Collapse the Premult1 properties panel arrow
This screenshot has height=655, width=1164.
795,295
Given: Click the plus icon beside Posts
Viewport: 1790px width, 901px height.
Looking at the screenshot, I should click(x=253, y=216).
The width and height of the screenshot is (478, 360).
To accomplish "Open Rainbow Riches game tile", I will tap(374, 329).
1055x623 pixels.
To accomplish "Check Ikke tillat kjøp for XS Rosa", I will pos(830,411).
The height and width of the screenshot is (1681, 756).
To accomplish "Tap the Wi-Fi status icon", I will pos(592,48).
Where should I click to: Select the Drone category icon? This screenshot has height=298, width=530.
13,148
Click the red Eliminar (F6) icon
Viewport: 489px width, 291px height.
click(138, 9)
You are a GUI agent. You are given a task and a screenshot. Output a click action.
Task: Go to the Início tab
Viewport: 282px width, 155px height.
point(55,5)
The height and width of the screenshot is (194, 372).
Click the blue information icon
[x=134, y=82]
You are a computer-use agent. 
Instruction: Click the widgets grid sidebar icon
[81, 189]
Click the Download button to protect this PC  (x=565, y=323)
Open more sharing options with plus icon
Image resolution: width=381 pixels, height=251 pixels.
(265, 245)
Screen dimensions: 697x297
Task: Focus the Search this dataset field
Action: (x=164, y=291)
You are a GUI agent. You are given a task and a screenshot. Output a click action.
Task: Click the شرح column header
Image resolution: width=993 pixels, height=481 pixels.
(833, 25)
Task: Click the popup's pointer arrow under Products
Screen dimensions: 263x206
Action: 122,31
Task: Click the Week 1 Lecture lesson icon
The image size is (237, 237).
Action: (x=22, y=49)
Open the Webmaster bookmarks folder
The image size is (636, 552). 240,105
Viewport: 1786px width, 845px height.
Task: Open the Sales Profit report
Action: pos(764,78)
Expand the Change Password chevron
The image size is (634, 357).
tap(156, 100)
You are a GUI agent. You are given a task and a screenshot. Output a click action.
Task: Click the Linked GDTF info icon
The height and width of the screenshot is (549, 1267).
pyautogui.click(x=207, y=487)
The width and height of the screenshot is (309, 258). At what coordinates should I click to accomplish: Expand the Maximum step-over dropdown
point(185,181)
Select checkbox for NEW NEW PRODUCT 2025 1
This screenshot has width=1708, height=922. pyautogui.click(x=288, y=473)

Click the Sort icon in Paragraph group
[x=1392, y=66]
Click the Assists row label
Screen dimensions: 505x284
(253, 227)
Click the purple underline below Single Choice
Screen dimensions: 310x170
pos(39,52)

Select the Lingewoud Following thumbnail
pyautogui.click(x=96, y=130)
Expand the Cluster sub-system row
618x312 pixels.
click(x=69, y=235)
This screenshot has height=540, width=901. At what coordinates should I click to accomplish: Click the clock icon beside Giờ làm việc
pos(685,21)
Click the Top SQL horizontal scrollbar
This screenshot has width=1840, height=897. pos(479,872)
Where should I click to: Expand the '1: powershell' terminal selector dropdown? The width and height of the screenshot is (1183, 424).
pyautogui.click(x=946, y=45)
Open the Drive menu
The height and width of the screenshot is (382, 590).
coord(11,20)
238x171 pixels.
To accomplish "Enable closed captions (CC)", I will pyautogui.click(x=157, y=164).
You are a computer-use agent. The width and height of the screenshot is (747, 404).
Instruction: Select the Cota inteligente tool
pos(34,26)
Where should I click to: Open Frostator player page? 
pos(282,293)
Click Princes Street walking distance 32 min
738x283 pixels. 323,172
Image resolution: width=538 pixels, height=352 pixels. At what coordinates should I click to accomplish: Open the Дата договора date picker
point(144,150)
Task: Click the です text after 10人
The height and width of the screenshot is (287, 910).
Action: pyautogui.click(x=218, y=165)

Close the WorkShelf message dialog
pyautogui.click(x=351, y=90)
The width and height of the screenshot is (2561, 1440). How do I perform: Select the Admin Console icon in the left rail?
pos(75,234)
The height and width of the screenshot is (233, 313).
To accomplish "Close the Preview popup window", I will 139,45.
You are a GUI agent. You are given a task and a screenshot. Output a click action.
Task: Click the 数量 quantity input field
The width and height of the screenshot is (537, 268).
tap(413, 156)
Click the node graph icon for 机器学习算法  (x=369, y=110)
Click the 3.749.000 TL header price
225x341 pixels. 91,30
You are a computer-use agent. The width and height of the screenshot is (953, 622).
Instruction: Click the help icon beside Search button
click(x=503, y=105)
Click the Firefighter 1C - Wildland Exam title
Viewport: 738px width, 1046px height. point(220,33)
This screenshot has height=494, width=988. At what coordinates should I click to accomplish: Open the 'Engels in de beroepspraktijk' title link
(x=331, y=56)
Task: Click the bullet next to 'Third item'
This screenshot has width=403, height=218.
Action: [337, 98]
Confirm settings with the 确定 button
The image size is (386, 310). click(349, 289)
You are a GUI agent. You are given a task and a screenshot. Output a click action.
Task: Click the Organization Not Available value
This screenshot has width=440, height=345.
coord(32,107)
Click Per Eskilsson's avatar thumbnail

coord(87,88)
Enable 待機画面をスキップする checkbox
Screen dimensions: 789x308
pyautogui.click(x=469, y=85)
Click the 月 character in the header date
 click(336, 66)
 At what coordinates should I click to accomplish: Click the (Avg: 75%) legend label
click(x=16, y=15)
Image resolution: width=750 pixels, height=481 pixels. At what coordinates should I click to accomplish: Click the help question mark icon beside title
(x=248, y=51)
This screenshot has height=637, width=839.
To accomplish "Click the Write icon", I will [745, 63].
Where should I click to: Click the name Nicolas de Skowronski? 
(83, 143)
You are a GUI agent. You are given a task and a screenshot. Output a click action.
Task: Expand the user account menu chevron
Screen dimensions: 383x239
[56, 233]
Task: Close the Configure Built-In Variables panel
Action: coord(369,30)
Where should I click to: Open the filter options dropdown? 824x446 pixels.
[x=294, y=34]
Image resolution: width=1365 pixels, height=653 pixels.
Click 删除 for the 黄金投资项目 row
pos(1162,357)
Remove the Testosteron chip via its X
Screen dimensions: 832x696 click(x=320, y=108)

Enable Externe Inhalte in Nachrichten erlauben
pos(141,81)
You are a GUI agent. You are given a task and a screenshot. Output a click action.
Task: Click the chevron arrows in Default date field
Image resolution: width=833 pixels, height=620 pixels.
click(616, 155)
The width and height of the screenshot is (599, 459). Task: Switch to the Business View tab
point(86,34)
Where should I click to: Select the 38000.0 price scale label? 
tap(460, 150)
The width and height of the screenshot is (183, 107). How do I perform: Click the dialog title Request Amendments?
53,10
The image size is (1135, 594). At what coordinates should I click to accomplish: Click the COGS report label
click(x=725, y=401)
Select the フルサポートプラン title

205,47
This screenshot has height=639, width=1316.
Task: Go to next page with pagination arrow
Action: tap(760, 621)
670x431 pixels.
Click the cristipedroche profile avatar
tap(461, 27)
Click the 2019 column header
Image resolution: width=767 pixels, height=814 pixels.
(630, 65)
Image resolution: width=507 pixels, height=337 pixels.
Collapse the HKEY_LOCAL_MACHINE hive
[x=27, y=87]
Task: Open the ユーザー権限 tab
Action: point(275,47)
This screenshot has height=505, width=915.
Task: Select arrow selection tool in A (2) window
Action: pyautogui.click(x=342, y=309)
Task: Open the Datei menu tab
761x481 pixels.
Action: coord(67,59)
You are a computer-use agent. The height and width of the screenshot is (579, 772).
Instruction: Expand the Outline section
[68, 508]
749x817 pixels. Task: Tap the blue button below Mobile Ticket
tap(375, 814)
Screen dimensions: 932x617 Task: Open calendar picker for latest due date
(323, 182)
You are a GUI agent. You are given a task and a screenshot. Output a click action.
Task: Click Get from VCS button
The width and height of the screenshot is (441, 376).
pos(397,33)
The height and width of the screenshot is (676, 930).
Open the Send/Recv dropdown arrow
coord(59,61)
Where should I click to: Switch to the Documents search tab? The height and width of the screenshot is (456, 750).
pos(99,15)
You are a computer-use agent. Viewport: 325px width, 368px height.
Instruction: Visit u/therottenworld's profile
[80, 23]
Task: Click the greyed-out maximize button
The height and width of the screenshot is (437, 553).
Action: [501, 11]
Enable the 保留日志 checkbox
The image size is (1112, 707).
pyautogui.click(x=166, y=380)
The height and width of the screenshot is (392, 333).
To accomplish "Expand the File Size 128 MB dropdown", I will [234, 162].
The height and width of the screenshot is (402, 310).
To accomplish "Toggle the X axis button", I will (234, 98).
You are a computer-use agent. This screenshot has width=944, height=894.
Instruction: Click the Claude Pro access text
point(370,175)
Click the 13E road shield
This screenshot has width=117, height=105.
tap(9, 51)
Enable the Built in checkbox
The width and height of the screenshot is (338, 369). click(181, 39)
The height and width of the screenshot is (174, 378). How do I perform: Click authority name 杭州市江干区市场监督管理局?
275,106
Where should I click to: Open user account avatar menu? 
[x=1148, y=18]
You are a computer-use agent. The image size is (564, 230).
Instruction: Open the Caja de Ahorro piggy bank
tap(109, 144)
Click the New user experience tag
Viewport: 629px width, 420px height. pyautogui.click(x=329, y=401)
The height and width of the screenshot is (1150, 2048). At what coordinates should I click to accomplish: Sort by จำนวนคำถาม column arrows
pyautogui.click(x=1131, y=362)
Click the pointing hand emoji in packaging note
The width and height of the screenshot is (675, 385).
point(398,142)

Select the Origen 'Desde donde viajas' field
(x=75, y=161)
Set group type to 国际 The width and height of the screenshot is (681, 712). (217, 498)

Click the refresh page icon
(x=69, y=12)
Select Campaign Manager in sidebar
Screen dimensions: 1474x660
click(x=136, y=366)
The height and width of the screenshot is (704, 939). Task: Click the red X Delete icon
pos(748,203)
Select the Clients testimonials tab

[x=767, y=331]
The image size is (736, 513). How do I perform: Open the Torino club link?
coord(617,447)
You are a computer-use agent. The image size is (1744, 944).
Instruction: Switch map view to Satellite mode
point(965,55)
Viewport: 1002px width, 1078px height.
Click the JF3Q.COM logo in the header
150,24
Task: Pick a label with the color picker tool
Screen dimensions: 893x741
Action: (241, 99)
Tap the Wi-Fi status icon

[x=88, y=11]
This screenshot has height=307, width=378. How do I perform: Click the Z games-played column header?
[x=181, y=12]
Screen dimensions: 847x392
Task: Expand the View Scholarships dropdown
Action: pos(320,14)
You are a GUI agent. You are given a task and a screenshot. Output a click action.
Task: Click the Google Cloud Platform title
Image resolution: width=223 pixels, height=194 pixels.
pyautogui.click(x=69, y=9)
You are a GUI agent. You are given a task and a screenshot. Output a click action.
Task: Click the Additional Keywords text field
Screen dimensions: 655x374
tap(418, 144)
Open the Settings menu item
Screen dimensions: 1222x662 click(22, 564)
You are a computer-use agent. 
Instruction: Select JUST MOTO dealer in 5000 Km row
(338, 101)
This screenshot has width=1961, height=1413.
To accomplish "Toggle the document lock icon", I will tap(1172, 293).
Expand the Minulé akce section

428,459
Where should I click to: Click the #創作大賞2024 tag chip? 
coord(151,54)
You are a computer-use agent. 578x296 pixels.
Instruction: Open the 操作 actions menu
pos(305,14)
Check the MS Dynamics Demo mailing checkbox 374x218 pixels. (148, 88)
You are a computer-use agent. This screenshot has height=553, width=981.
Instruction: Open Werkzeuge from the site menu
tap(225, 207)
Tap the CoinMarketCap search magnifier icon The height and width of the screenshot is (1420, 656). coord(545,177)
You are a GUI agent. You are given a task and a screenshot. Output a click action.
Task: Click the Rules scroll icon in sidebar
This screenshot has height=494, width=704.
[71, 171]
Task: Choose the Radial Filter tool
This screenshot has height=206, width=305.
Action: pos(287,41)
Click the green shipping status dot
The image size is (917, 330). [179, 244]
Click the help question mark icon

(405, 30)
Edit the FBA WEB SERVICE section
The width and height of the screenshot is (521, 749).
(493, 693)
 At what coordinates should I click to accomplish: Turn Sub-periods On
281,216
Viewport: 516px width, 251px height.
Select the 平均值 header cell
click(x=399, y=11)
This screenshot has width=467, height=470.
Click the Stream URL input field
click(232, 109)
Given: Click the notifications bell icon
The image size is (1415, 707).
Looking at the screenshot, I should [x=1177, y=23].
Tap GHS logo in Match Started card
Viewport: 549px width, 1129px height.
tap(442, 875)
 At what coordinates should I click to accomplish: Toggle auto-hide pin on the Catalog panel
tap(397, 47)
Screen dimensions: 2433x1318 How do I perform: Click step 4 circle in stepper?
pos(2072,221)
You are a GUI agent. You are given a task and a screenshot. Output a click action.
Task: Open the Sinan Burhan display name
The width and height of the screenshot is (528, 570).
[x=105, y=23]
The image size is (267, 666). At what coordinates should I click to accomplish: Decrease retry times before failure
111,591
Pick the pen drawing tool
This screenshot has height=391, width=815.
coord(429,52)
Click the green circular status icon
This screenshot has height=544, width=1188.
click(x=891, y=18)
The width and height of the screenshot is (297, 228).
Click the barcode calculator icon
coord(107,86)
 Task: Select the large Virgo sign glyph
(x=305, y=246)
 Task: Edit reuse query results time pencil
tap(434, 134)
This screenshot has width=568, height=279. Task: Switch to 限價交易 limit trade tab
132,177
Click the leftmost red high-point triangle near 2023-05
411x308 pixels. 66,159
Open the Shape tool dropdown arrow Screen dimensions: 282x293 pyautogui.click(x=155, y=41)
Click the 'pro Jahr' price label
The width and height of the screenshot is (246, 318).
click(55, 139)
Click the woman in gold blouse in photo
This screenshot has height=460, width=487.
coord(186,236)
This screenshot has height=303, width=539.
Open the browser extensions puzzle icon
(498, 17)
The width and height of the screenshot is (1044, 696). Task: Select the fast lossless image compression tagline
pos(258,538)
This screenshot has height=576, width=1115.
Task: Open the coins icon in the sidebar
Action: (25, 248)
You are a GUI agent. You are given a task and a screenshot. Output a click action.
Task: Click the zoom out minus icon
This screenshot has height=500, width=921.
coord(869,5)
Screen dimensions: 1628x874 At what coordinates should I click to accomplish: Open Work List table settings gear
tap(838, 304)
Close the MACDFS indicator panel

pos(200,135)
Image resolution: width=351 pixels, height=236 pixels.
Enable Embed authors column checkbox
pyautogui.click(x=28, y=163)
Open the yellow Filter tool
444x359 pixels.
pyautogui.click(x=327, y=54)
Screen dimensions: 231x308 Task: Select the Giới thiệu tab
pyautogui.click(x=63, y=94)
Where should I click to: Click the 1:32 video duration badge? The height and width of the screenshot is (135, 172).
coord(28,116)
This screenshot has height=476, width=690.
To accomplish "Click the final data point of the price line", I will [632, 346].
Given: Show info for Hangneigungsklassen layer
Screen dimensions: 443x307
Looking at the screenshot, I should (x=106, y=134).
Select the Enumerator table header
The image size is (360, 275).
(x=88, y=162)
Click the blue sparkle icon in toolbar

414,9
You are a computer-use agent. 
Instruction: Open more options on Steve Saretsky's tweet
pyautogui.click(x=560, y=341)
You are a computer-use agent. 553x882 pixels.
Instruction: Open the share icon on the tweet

━━━━━━━━━━

_EXERCISE TASK:_
Copy the data from the line with "Select the Origen 'Desde donde viajas' field" to the line with "tap(418, 144)", reproducing those lines verbatim.

_FINAL ANSWER:_
Select the Origen 'Desde donde viajas' field
(x=75, y=161)
Set group type to 国际 The width and height of the screenshot is (681, 712). (217, 498)

Click the refresh page icon
(x=69, y=12)
Select Campaign Manager in sidebar
Screen dimensions: 1474x660
click(x=136, y=366)
The height and width of the screenshot is (704, 939). Task: Click the red X Delete icon
pos(748,203)
Select the Clients testimonials tab

[x=767, y=331]
The image size is (736, 513). How do I perform: Open the Torino club link?
coord(617,447)
You are a computer-use agent. The image size is (1744, 944).
Instruction: Switch map view to Satellite mode
point(965,55)
Viewport: 1002px width, 1078px height.
Click the JF3Q.COM logo in the header
150,24
Task: Pick a label with the color picker tool
Screen dimensions: 893x741
Action: (241, 99)
Tap the Wi-Fi status icon

[x=88, y=11]
This screenshot has height=307, width=378. How do I perform: Click the Z games-played column header?
[x=181, y=12]
Screen dimensions: 847x392
Task: Expand the View Scholarships dropdown
Action: pos(320,14)
You are a GUI agent. You are given a task and a screenshot. Output a click action.
Task: Click the Google Cloud Platform title
Image resolution: width=223 pixels, height=194 pixels.
pyautogui.click(x=69, y=9)
You are a GUI agent. You are given a task and a screenshot. Output a click action.
Task: Click the Additional Keywords text field
Screen dimensions: 655x374
tap(418, 144)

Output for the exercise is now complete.